Rescisão de plano coletivo: liberdade contratual tem limite
Um grupo de beneficiários que descobre, de uma hora para outra, que seu plano coletivo foi cancelado pela operadora vive situação diferente da vedação clara existente para o plano individual. A Lei 9.656/1998 não estende a todos os coletivos a mesma trava, mas isso não significa liberdade irrestrita. Nos contratos de mercado, o CDC limita cláusulas abusivas; segundo a Súmula 608 do STJ, a exceção são os planos de autogestão, que continuam sujeitos à regulação e às regras civis de boa-fé.
A liberdade contratual do plano coletivo e seus limites
As condições de rescisão ou suspensão do plano coletivo devem constar do contrato, conforme a RN 557/2022, e a resolução do vínculo exige a notificação prévia aplicável. Isso não permite presumir igualdade real de barganha nem validar qualquer cláusula: modalidade, legitimidade da pessoa jurídica, motivo, alcance sobre todo o grupo, boa-fé e proteção dos beneficiários precisam ser examinados. O plano empresarial de empresário individual possui regras específicas de aniversário, comunicação e motivação.
Quando a rescisão vira cláusula abusiva
Mesmo quando a rescisão imotivada do contrato coletivo é admitida, devem ser observados o prazo e a forma previstos na regulação e no contrato.
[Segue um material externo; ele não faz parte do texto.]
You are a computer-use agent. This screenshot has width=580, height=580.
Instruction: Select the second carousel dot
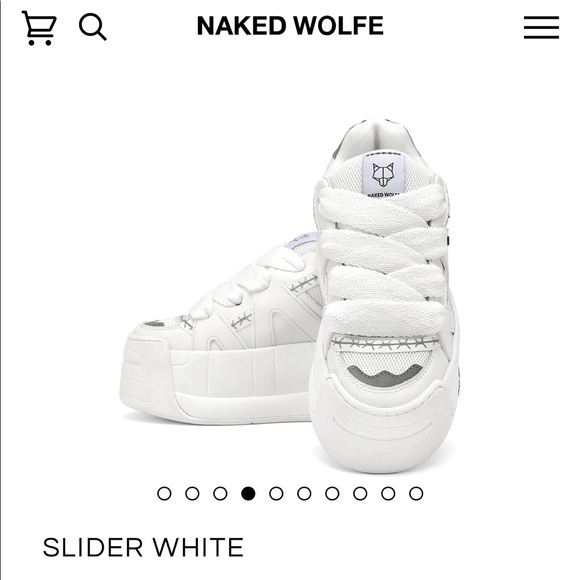click(192, 493)
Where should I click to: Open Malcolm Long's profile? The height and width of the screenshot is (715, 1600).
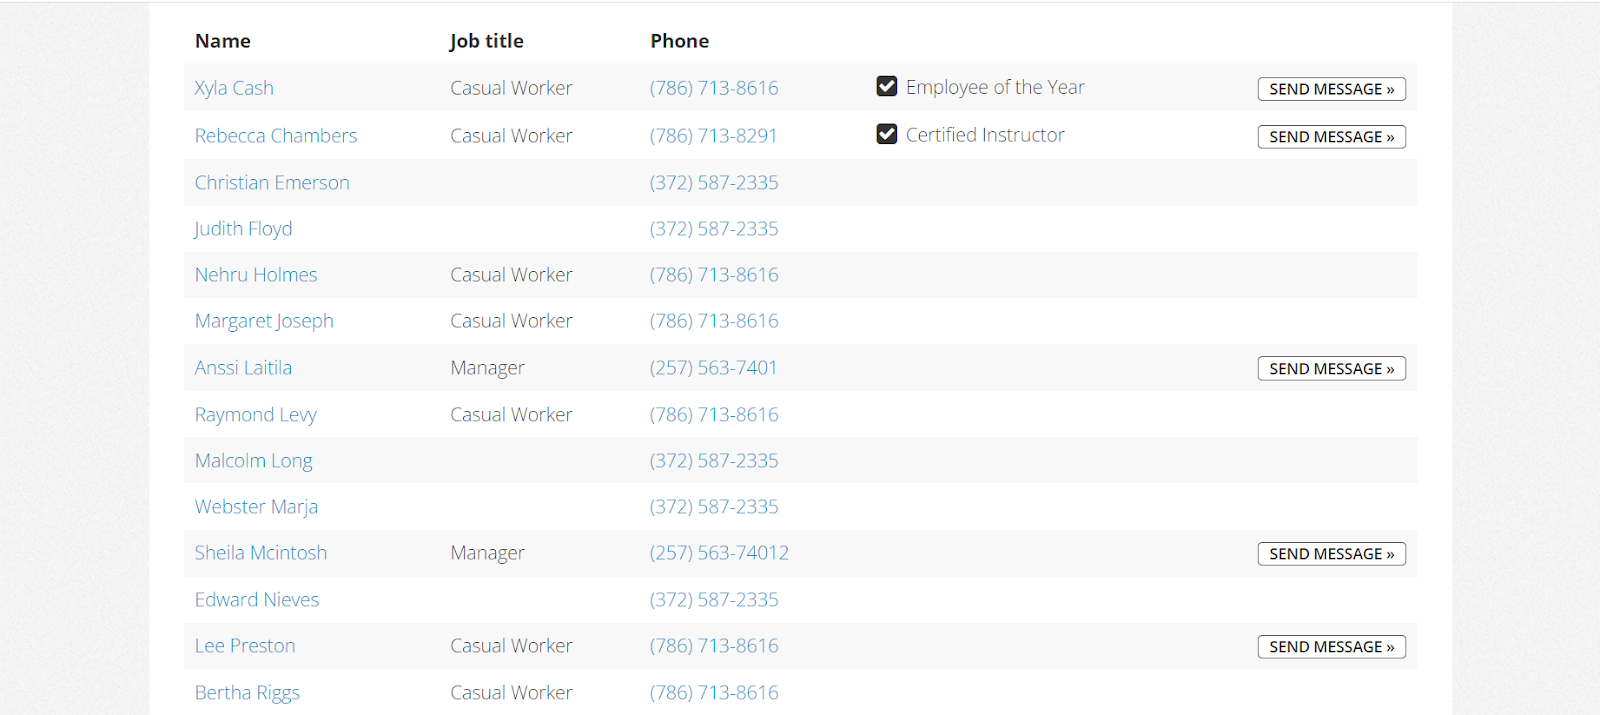pyautogui.click(x=253, y=460)

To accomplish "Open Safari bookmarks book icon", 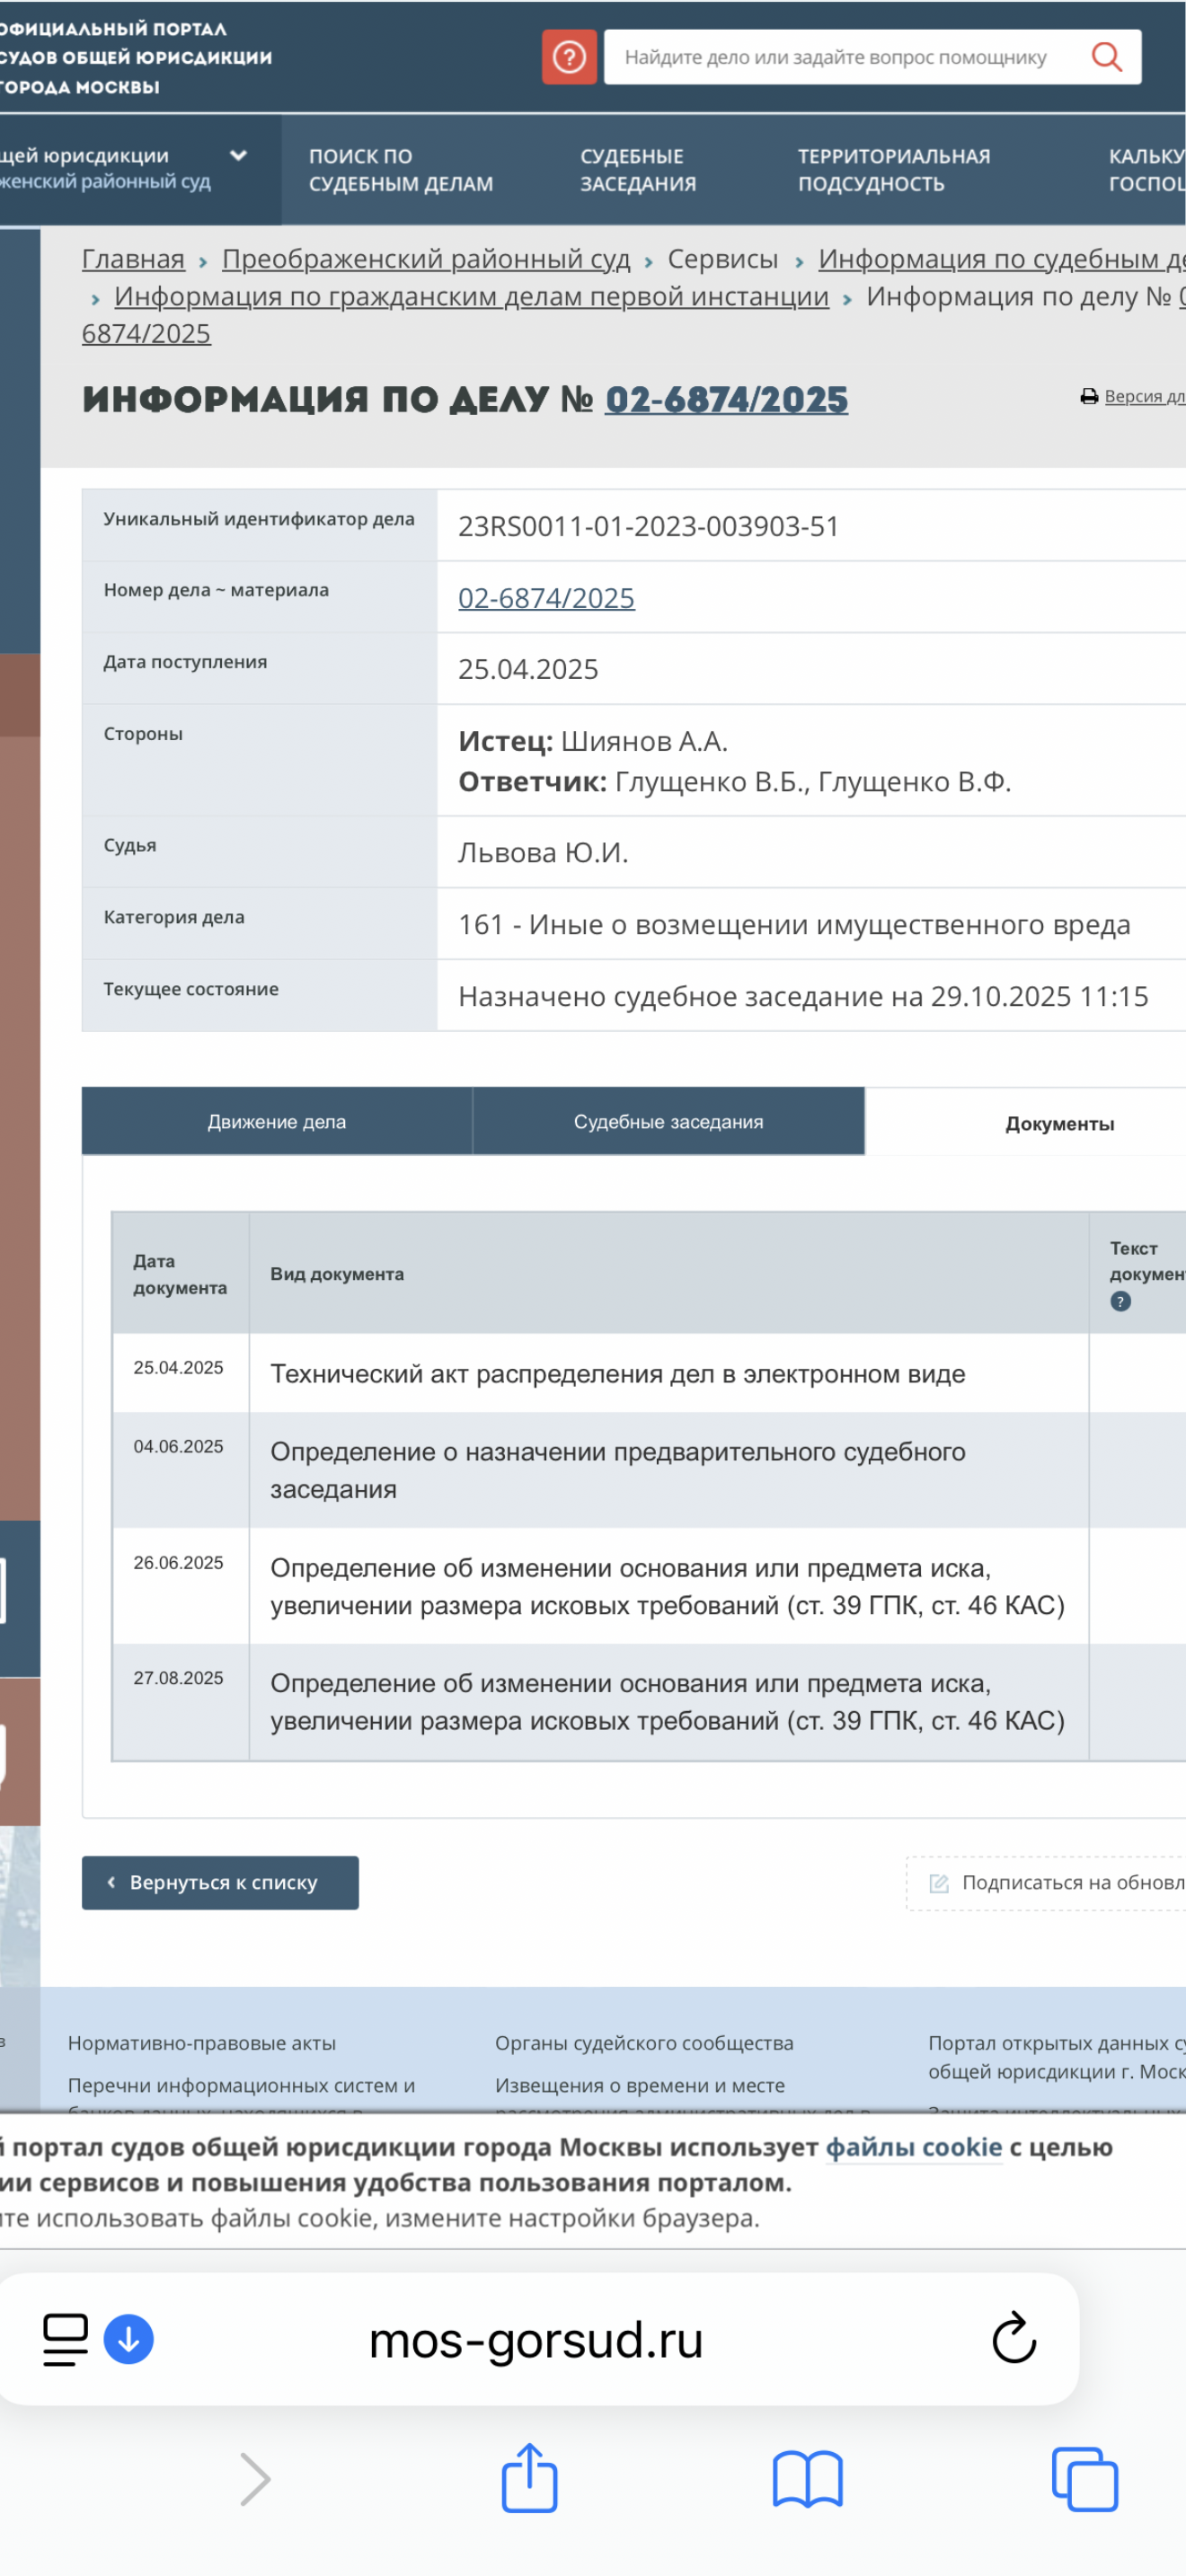I will point(807,2479).
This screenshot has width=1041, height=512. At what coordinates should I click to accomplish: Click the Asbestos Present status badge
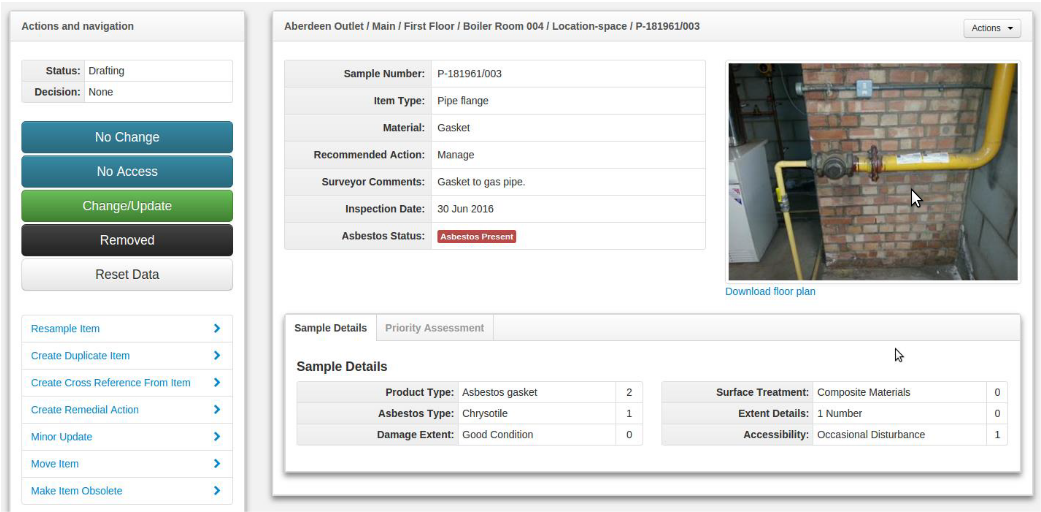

Além disso, o Tema 1.082 do STJ exige continuidade dos cuidados prescritos ao usuário internado ou em tratamento que garanta sua sobrevivência ou incolumidade física, até a alta, desde que o titular pague integralmente a contraprestação. O cancelamento não pode interromper esse cuidado de modo abrupto.
O que o beneficiário pode fazer diante do cancelamento em massa
Peça a comunicação formal, confira o prazo de aviso e verifique a portabilidade de carências. Em caso de internação ou tratamento abrangido pelo Tema 1.082, documente a prescrição e solicite continuidade até a alta, assumindo a contraprestação devida. A portabilidade em hipóteses de extinção do vínculo possui exceções a requisitos comuns; o pedido deve ser feito conforme a situação informada pela ANS.
Perguntas frequentes
A operadora precisa justificar a rescisão do contrato coletivo?
A possibilidade de rescisão depende da norma e da cláusula aplicáveis, mas não afasta aviso, transparência nem a continuidade protegida pelo Tema 1.082 do STJ para usuário internado ou em tratamento essencial até a alta, mediante pagamento integral.